O candidato disse ainda que pretende participar do debate com foco na apresentação das propostas do MDB e na defesa de um plano de governo que, segundo ele, começou a ser elaborado antes mesmo da decisão de disputar a eleição.
“A gente tem um plano de governo, que foi construído não com inteligência artificial, mas com inteligência mineira”, declarou.
Gabriel afirmou que o documento foi elaborado depois de uma série de conversas com moradores de diferentes regiões do Estado. Segundo ele, foram quase 12 meses percorrendo Minas Gerais e ouvindo demandas antes da formalização da candidatura.

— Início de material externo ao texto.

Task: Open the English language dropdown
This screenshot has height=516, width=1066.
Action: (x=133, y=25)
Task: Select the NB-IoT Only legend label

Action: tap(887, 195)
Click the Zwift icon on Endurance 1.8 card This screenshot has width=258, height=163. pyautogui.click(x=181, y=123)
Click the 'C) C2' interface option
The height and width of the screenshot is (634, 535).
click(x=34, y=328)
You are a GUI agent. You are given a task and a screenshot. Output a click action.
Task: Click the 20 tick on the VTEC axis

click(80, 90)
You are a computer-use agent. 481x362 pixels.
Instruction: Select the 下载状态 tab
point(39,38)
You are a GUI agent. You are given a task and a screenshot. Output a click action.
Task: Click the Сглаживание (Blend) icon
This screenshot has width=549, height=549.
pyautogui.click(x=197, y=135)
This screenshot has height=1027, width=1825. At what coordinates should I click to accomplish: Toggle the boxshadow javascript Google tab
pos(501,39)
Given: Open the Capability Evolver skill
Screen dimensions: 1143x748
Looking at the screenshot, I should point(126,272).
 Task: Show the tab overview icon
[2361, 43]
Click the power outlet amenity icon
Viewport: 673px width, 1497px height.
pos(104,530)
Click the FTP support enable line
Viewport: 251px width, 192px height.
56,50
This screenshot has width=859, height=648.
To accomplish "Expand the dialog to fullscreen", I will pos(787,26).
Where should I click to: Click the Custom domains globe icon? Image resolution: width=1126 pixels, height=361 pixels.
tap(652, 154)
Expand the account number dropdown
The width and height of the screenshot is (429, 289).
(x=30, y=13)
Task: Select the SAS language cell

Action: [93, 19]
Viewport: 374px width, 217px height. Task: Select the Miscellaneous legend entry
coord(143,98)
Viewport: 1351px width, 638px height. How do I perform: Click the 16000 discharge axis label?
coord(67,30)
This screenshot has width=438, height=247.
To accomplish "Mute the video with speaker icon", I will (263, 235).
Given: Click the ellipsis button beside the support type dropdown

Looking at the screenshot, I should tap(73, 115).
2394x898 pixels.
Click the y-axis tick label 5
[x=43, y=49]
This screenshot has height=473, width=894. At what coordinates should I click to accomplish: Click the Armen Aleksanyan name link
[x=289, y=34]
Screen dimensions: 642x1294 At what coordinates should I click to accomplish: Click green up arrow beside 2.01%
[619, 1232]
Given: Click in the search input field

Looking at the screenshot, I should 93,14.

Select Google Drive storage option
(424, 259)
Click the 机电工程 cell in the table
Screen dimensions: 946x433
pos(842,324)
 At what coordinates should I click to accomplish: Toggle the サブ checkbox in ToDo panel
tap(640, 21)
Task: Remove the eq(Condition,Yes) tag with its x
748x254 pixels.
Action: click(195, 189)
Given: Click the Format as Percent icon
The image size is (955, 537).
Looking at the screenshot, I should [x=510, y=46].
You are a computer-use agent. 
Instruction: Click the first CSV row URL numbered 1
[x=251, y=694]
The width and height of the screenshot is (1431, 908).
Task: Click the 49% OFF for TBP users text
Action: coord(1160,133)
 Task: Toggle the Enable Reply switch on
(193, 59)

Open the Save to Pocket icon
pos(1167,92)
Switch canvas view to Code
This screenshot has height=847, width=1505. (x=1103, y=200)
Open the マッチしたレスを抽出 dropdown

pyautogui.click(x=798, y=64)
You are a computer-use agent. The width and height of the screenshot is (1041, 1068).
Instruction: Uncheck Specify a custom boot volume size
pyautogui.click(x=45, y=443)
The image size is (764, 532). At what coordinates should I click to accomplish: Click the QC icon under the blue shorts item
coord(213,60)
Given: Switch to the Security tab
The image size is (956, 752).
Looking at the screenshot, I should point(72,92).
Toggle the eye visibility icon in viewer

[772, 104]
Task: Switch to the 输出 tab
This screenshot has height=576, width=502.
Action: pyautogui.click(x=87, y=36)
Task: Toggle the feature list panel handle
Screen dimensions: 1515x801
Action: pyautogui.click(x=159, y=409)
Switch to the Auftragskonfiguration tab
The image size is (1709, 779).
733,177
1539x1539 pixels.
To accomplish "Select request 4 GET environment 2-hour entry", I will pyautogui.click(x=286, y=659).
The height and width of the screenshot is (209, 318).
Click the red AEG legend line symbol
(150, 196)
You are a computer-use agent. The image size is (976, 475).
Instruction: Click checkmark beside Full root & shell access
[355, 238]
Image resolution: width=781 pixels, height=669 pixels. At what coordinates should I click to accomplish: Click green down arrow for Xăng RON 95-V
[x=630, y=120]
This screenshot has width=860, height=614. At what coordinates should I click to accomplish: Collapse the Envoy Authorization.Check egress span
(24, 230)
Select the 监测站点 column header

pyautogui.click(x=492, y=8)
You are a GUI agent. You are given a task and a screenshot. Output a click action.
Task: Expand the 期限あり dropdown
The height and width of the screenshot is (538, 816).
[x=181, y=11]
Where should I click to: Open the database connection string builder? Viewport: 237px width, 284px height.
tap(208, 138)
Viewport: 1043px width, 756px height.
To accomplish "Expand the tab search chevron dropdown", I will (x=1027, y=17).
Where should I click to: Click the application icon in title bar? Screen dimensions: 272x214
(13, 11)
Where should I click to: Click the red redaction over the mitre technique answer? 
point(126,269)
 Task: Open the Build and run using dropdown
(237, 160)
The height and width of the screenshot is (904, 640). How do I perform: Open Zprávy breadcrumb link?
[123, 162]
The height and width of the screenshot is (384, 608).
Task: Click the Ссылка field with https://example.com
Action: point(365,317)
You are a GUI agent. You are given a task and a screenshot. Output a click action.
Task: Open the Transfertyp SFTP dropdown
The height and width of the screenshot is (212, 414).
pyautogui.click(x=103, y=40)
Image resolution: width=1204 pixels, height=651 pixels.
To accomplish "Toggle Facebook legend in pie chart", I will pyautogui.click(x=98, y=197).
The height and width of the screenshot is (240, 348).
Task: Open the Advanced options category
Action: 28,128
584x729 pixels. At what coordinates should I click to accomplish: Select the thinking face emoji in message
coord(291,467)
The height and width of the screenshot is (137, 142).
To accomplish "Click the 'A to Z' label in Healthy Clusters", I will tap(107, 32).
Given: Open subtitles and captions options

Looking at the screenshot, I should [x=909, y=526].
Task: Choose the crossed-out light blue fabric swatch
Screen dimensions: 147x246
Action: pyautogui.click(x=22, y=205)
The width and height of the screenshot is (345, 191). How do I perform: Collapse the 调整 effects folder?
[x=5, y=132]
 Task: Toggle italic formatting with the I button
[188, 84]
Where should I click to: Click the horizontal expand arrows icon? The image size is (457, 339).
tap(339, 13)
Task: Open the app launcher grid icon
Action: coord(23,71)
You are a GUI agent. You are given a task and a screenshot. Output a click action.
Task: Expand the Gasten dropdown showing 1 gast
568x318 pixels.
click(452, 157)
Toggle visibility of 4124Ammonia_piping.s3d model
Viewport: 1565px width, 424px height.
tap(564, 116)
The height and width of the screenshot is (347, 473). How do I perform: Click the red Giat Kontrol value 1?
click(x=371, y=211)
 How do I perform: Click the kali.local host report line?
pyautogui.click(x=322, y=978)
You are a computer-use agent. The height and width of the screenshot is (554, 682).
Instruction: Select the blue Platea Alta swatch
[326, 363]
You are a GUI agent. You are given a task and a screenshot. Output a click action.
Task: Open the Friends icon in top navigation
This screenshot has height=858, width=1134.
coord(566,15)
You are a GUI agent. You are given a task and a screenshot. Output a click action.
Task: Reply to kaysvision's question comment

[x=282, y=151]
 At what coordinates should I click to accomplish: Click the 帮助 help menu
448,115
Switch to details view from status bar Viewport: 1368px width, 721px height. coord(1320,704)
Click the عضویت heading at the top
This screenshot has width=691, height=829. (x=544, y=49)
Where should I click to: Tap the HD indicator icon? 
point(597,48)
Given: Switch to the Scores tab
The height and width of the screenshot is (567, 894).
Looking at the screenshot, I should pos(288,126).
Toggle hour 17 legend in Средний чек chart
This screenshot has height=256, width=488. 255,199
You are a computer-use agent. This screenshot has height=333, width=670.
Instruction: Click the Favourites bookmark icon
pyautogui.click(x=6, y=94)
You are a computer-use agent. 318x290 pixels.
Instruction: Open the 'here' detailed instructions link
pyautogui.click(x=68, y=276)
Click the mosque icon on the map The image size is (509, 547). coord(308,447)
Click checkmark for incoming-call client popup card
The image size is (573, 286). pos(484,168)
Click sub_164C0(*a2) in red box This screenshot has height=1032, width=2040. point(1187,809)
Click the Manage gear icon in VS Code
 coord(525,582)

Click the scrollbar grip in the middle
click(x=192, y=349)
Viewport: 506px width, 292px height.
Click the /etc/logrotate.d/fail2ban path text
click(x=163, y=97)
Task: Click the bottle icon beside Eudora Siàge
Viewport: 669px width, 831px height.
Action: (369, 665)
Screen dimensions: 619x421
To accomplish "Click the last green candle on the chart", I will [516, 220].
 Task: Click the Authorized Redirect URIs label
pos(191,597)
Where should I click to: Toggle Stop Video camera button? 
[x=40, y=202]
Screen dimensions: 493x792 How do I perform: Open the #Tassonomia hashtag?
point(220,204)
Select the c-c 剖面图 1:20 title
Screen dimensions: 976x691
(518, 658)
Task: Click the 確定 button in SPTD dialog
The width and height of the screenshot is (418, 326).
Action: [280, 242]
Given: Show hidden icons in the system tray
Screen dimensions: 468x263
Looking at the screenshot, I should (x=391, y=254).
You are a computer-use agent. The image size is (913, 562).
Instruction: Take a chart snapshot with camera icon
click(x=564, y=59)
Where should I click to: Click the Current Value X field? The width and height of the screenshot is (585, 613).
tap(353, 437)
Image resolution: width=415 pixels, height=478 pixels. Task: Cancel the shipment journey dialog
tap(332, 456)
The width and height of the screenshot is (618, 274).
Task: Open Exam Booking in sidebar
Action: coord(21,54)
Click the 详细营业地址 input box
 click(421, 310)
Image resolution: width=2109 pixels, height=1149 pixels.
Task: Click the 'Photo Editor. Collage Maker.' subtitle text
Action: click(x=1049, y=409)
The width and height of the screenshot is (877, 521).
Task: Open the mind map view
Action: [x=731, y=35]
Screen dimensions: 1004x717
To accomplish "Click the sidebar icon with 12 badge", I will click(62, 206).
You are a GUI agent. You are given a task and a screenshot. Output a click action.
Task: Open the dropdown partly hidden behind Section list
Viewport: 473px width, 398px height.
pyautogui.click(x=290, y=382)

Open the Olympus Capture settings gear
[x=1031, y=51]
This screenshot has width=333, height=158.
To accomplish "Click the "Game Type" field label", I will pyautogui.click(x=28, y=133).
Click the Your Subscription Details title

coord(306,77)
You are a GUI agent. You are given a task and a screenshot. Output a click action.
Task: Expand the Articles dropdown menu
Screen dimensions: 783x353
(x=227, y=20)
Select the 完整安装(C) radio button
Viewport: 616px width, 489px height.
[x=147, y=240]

“Antes de surgir uma candidatura, tinha um plano. Antes da gente dizer o que pensa, a gente escutou. Escutar é muito importante e eu estou a fim de escutar o povo mineiro, conversar com o povo mineiro e cuidar de Minas Gerais”, disse.
Dívida de Minas
Na entrevista com a imprensa antes do debate, Gabriel também apontou a dívida pública de Minas Gerais como um dos principais temas que pretende levar para a discussão eleitoral.
O candidato criticou o que considera uma subestimação do tamanho do problema e afirmou que a solução não depende apenas da proximidade política entre o governador e o presidente da República.
“Acredito que tem gente subestimando a dívida pública mineira, tratando a nossa dívida como se fosse uma dívida de padaria, que basta você ser amigo do presidente para resolver a questão”, afirmou.
Gabriel citou diferentes governos para argumentar que o problema atravessa administrações e partidos políticos.
“Vamos lembrar que já tivemos Temer e Bolsonaro, a dívida continuou. Já tivemos o Pimentel com o governo do PT e a dívida continuou”, disse.
Na sequência, o candidato citou o valor de R$ 179,3 bilhões em dívidas reconhecidas no fim de 2025 e defendeu que o tema seja tratado com maior atenção durante a campanha.
Quem é Gabriel Azevedo?
Gabriel Azevedo, de 39 anos, é jornalista e político. Filiado ao MDB, ele disputa pela primeira vez o governo de Minas Gerais. Antes da candidatura ao Palácio Tiradentes, construiu sua trajetória política em Belo Horizonte, onde foi vereador e presidiu a Câmara Municipal.
Durante a administração de Alexandre Kalil na Prefeitura de Belo Horizonte, Gabriel teve uma relação marcada por críticas e embates políticos com o então prefeito.
Agora, na disputa pelo governo estadual, o candidato afirma que pretende deixar as divergências pessoais de lado e concentrar a campanha nos problemas de Minas.
A chegada à Band ocorreu poucas horas depois de Gabriel iniciar oficialmente a campanha na Serra da Piedade, em Caeté. Pela manhã, ele participou de uma missa no Santuário Basílica Nossa Senhora da Piedade e defendeu uma eleição baseada em propostas, respeito aos adversários e compromisso com aquilo que os candidatos dizem.
No debate, a expectativa é que a dívida do Estado, saúde, educação, segurança e infraestrutura estejam entre os principais assuntos discutidos pelos candidatos.